- What you should do
Find the line that holds "1779x762 pixels." in the material below. Output that line and each one after it exactly, but not the pictures.
### Source material ###
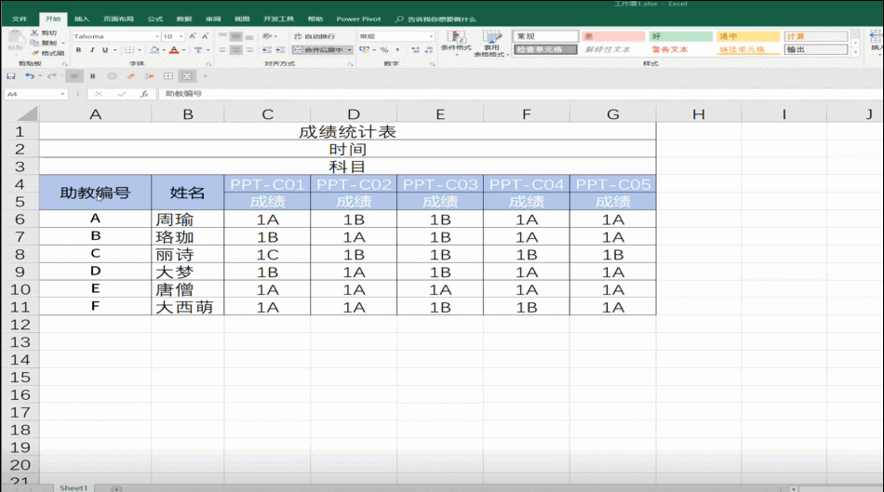Toggle Italic formatting in font group
The width and height of the screenshot is (884, 492).
click(x=92, y=50)
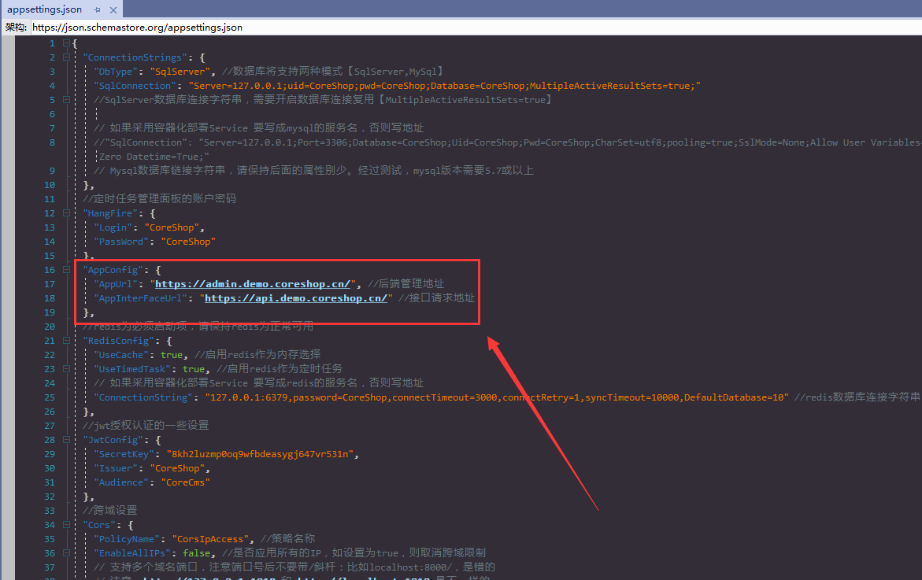Place cursor on UseCache true value

pos(171,355)
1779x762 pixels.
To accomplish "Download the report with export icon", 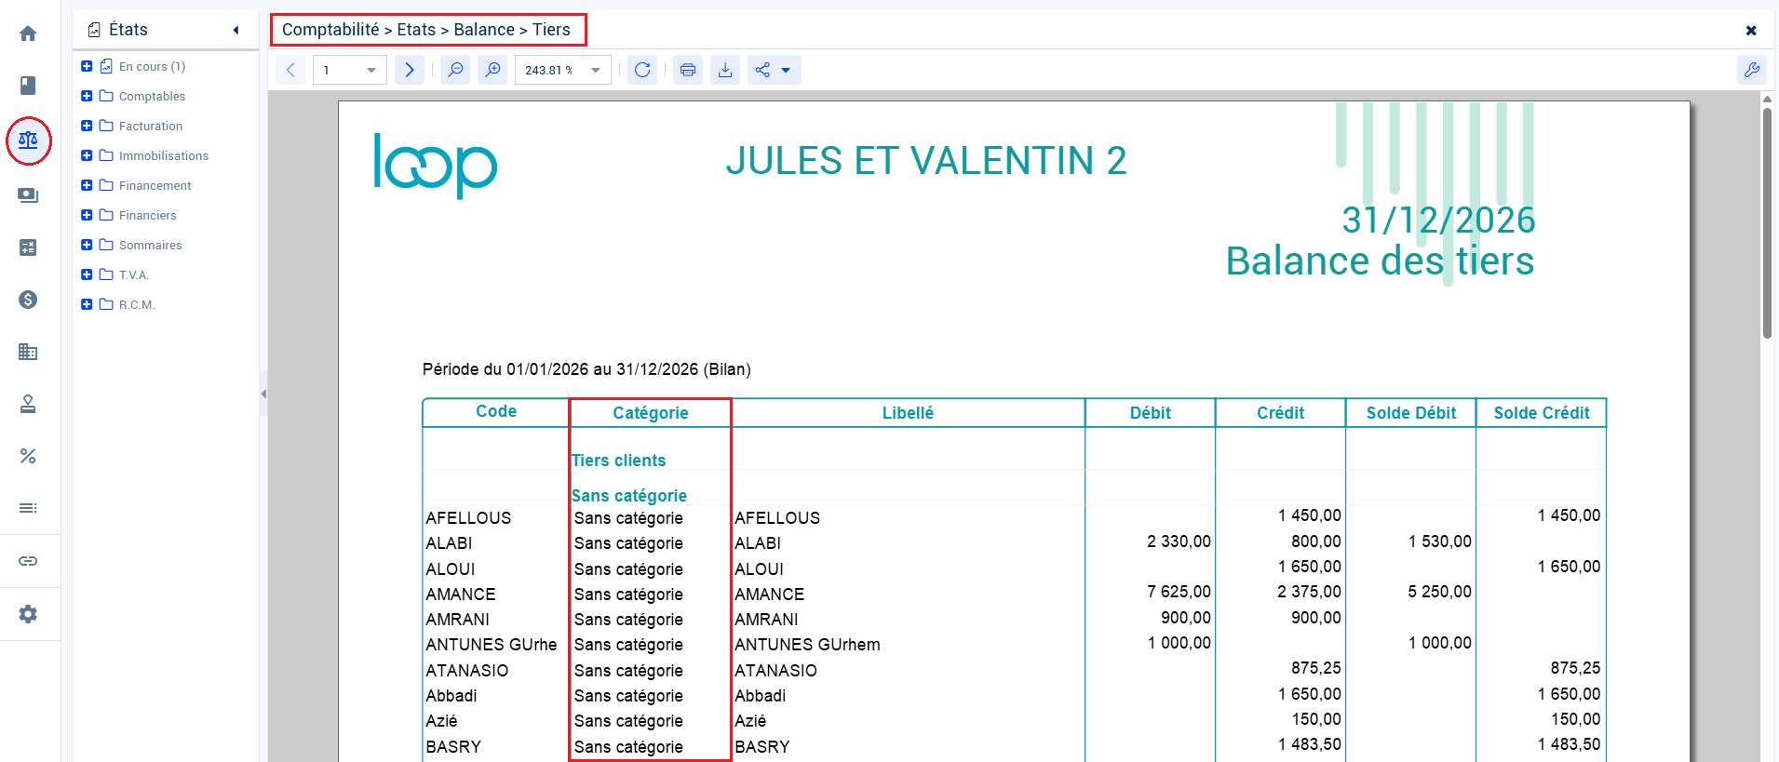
###
- Task answer
1779x762 pixels.
To accomplish "Download the report with export icon", 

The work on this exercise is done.